* Dataset records *
::::

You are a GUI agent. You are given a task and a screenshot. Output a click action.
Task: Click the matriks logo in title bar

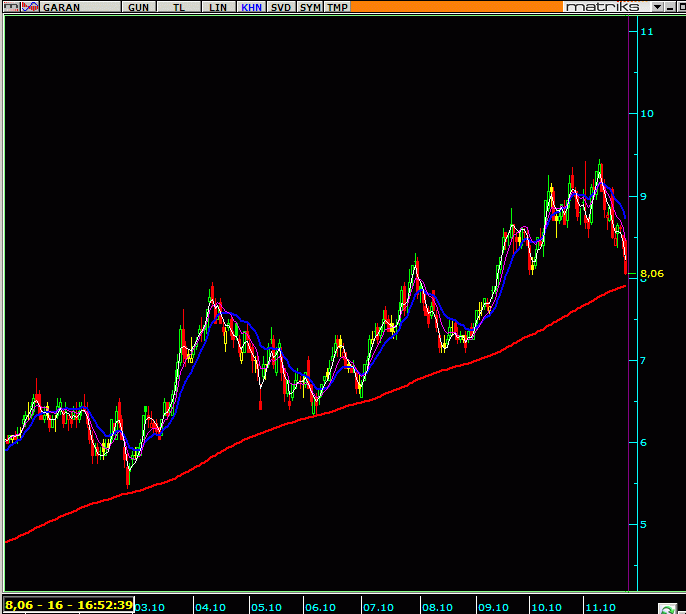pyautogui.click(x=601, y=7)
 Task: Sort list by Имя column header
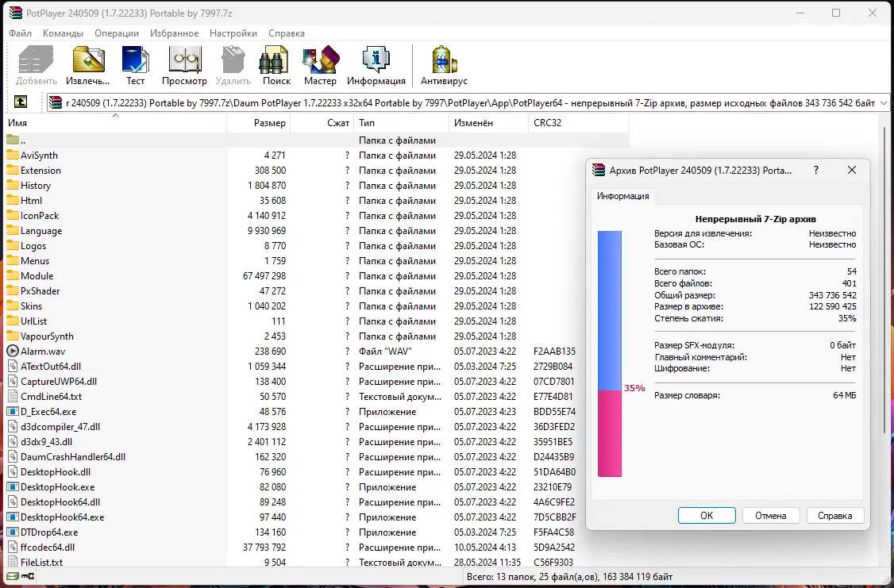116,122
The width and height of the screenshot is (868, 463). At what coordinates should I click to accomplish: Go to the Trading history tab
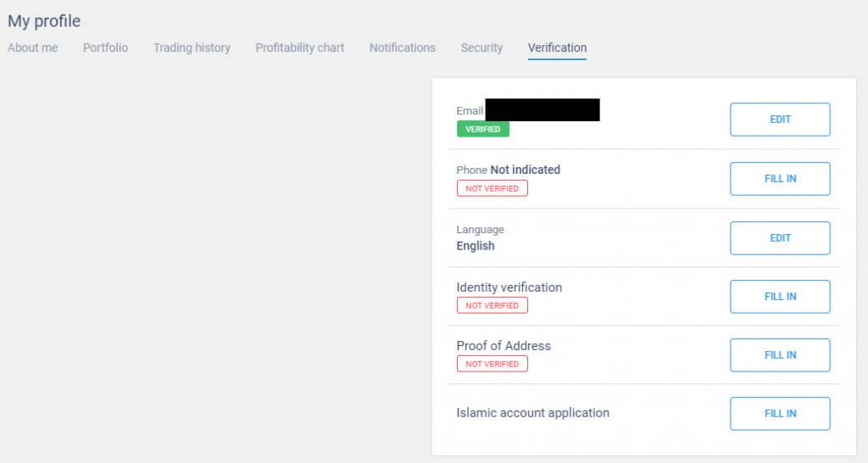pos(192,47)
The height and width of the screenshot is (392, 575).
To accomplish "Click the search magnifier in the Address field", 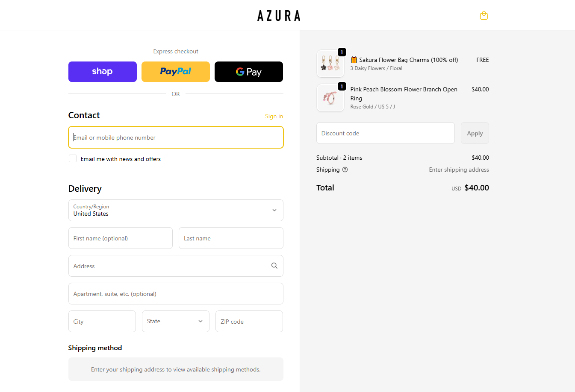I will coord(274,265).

::::

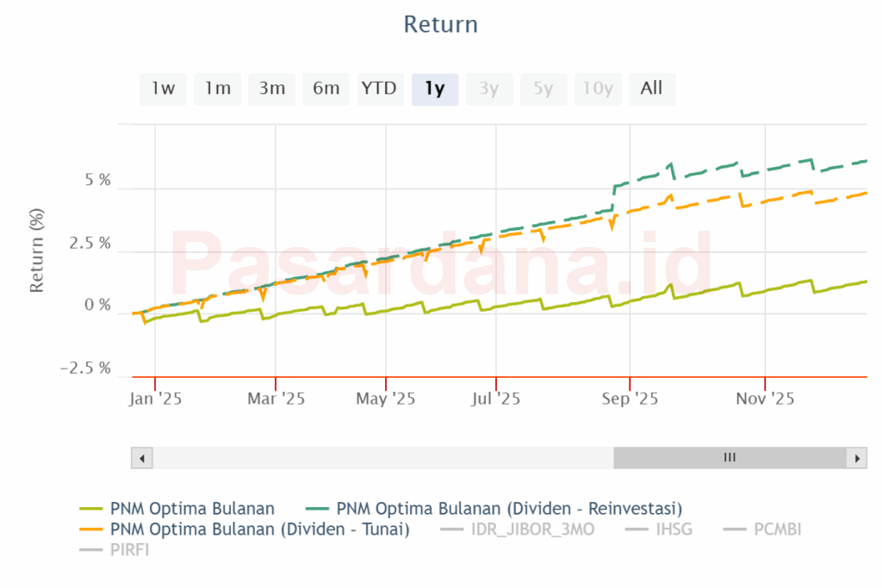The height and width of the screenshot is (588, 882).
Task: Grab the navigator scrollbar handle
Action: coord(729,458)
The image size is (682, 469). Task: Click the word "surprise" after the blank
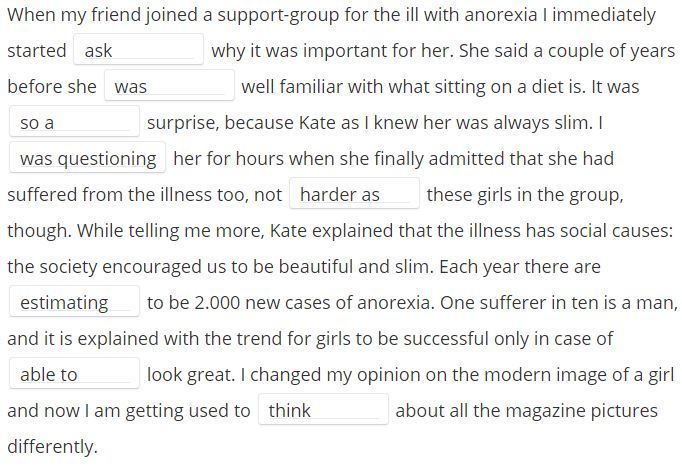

::::

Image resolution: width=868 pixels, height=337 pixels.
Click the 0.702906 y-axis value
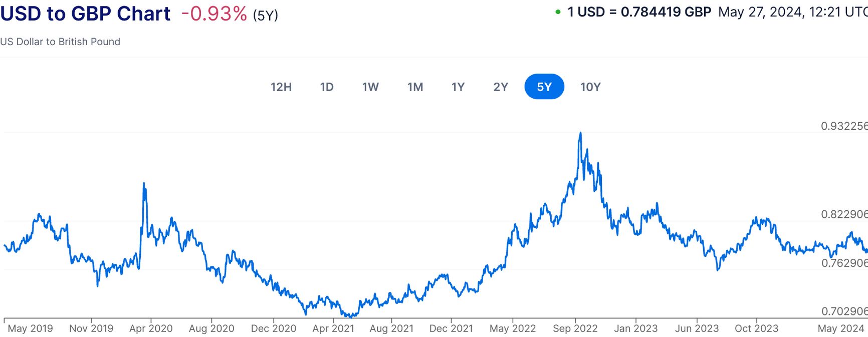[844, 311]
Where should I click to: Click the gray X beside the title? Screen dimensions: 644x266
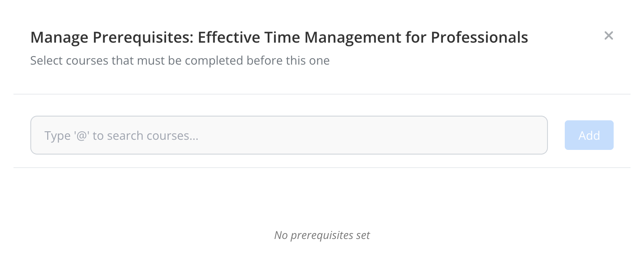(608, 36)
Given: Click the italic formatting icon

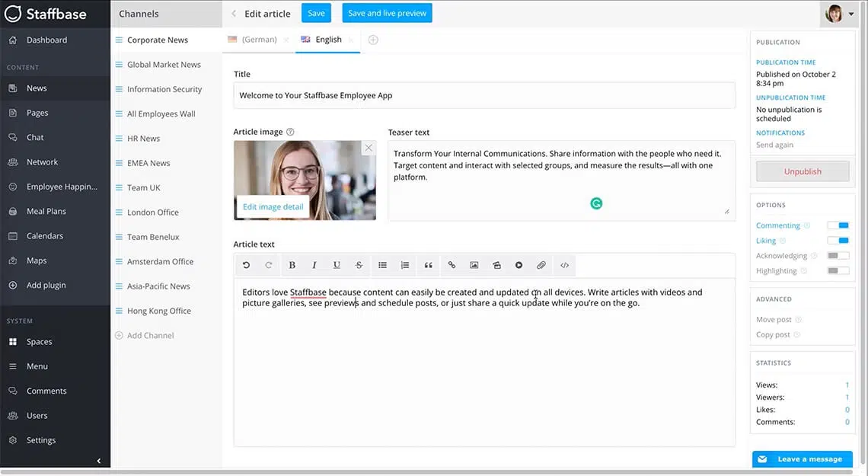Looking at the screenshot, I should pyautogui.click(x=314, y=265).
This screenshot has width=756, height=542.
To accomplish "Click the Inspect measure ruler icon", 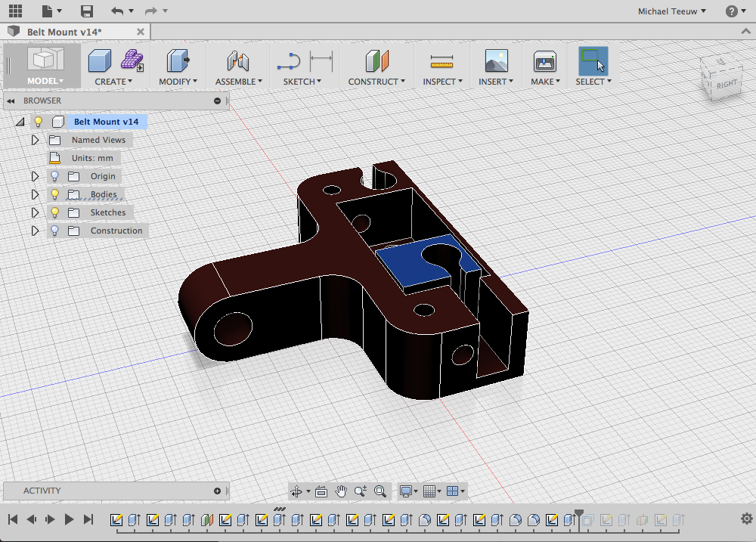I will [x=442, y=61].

::::

* Work instruction *
Skip every picture, and restate word for word only the lines above from the line containing "You are a GUI" to the line containing "The height and width of the screenshot is (392, 575).", both of them included.

* Output of the task *
You are a GUI agent. You are given a task and a screenshot. Output a click action.
Task: Click the matriks logo in title bar

pyautogui.click(x=601, y=7)
 Task: Sort list by Имя column header
116,122
The width and height of the screenshot is (868, 463). At what coordinates should I click to accomplish: Go to the Trading history tab
pos(192,47)
The height and width of the screenshot is (392, 575).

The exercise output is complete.